Yuzhan (28 November 1923 – 8 July 2016), courtesy name Jungu, was a Chinese calligrapher of Manchu descent. He was a member of the Aisin Gioro clan, the imperial clan of the Manchu-led Qing dynasty. He was also the seventh son of Puwei () and a great-grandson of Yixin (Prince Gong).

Yuzhan was born in Dalian, Liaoning on 28 November 1923. He developed a keen interest in calligraphy, and learned the style of the Qing imperial clan.

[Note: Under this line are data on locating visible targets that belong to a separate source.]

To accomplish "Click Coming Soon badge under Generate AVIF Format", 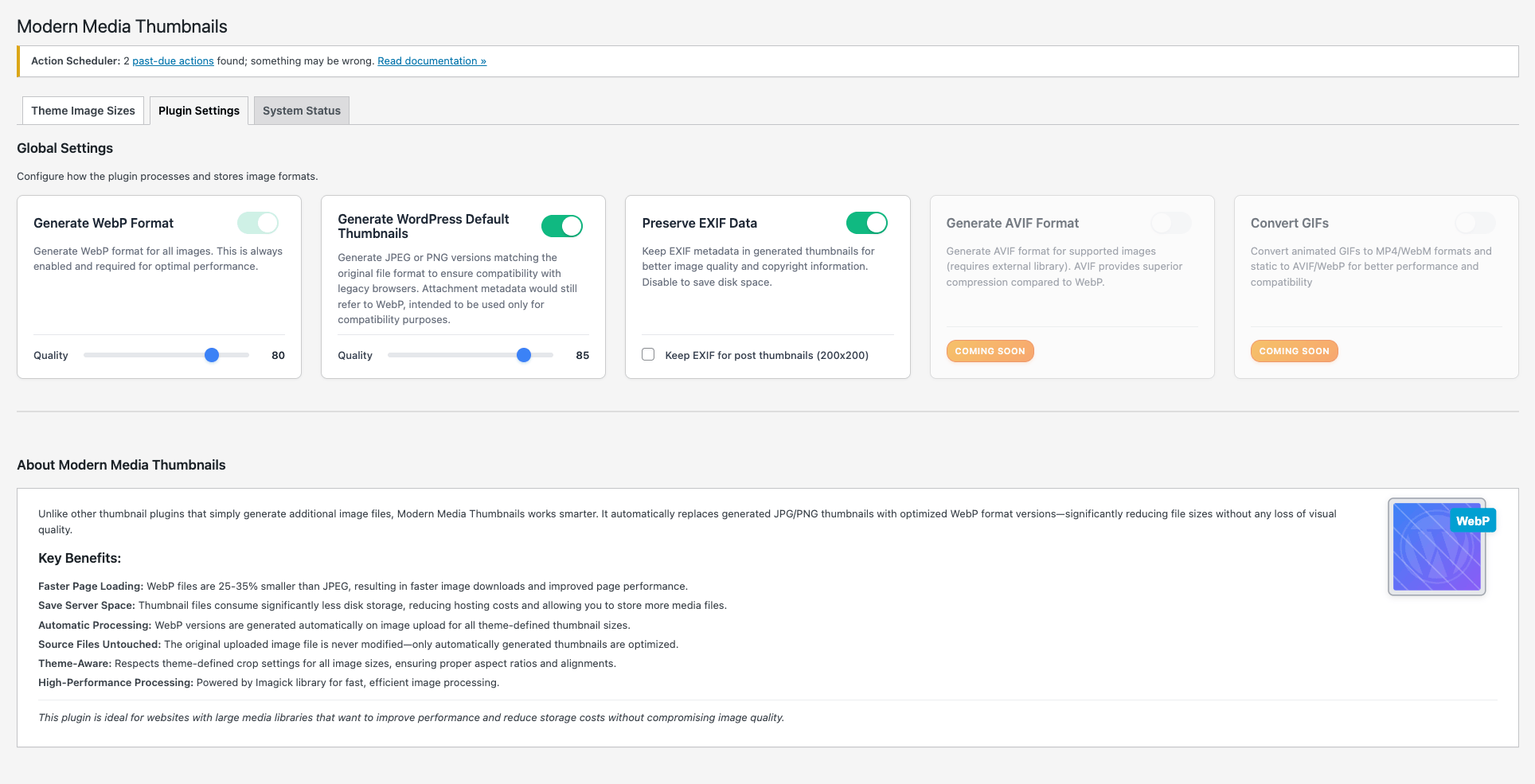I will pyautogui.click(x=990, y=351).
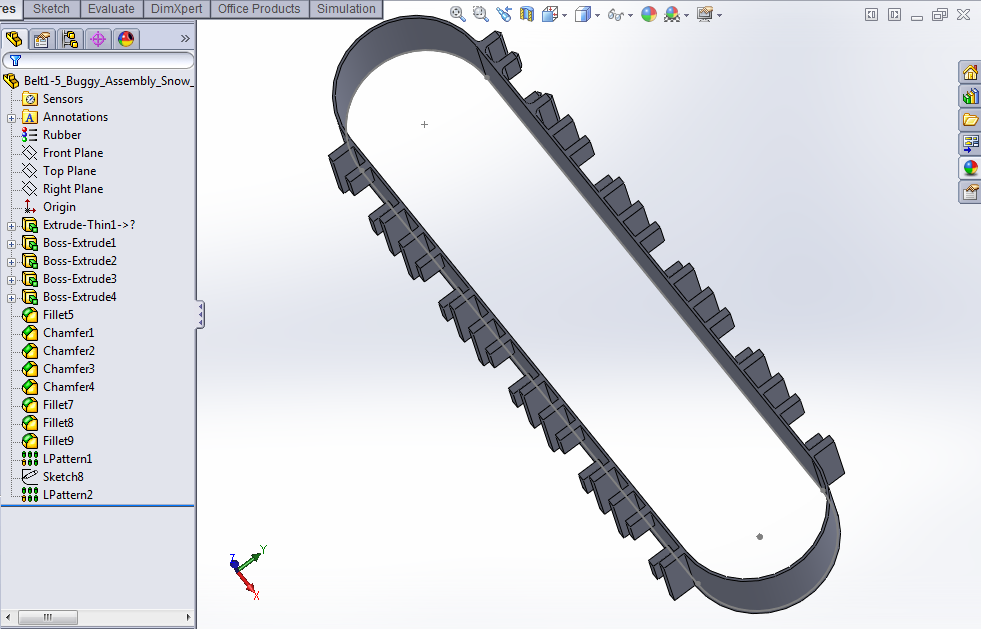Open the display style dropdown arrow
Viewport: 981px width, 629px height.
coord(597,15)
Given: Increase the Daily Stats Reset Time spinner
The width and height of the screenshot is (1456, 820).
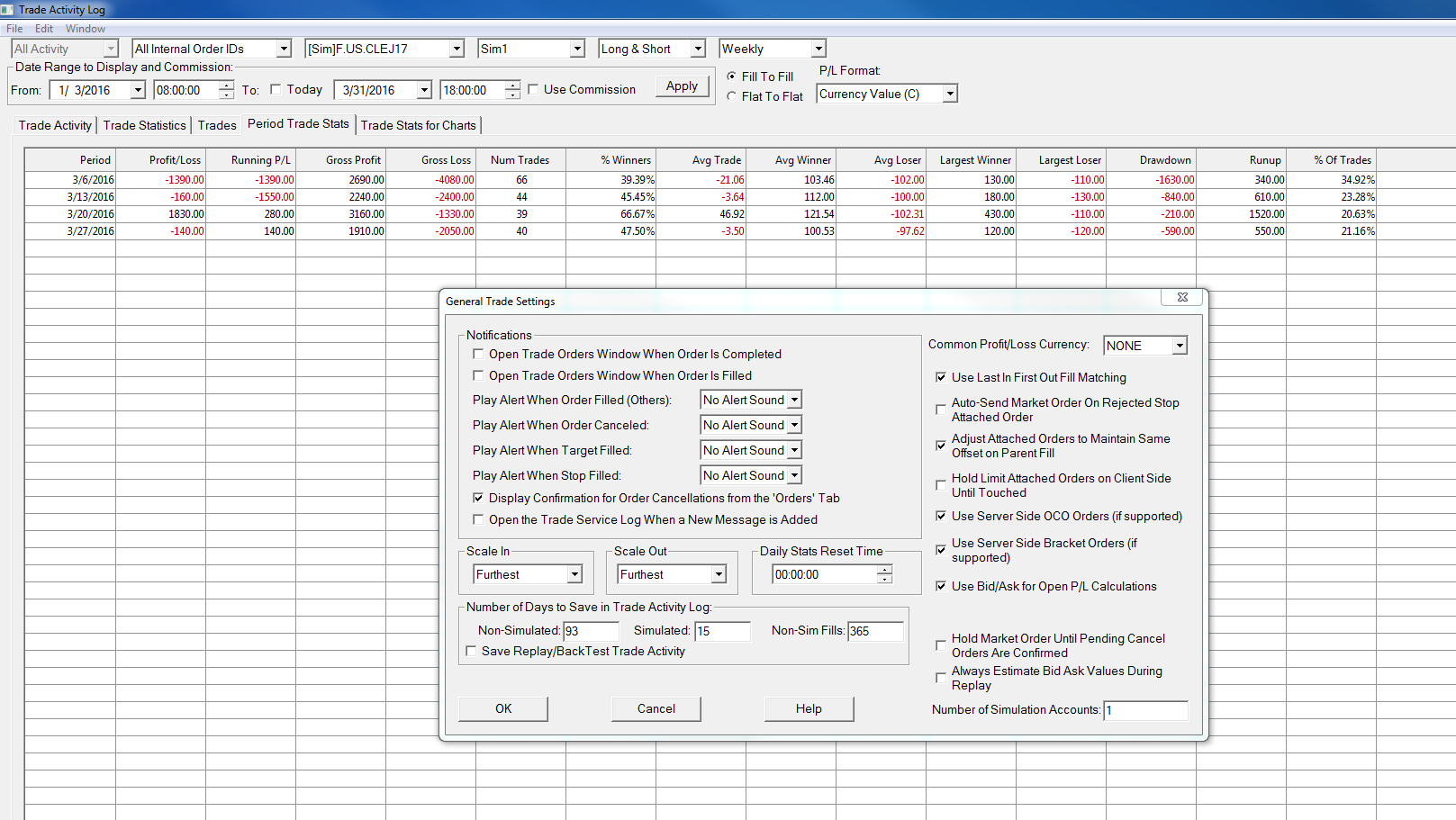Looking at the screenshot, I should click(885, 570).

During the Second Sino-Japanese War, Yuzhan and his father, Puwei, served in the puppet state of Manchukuo, where Puyi, the last emperor of the Qing dynasty, had been installed by the Japanese as Manchukuo's emperor. Puyi later referred to Yuzhan as "Xiaogu" () in his autobiography. When Puwei died in 1936, Yuzhan inherited his father's princely title, "Prince Gong of the First Rank" (), and held this title until 1945. At the end of the war in 1945, Yuzhan was captured by Soviet forces and extradited to the War Criminals Management Centre in Fushun, Liaoning. He was released four years later in 1949.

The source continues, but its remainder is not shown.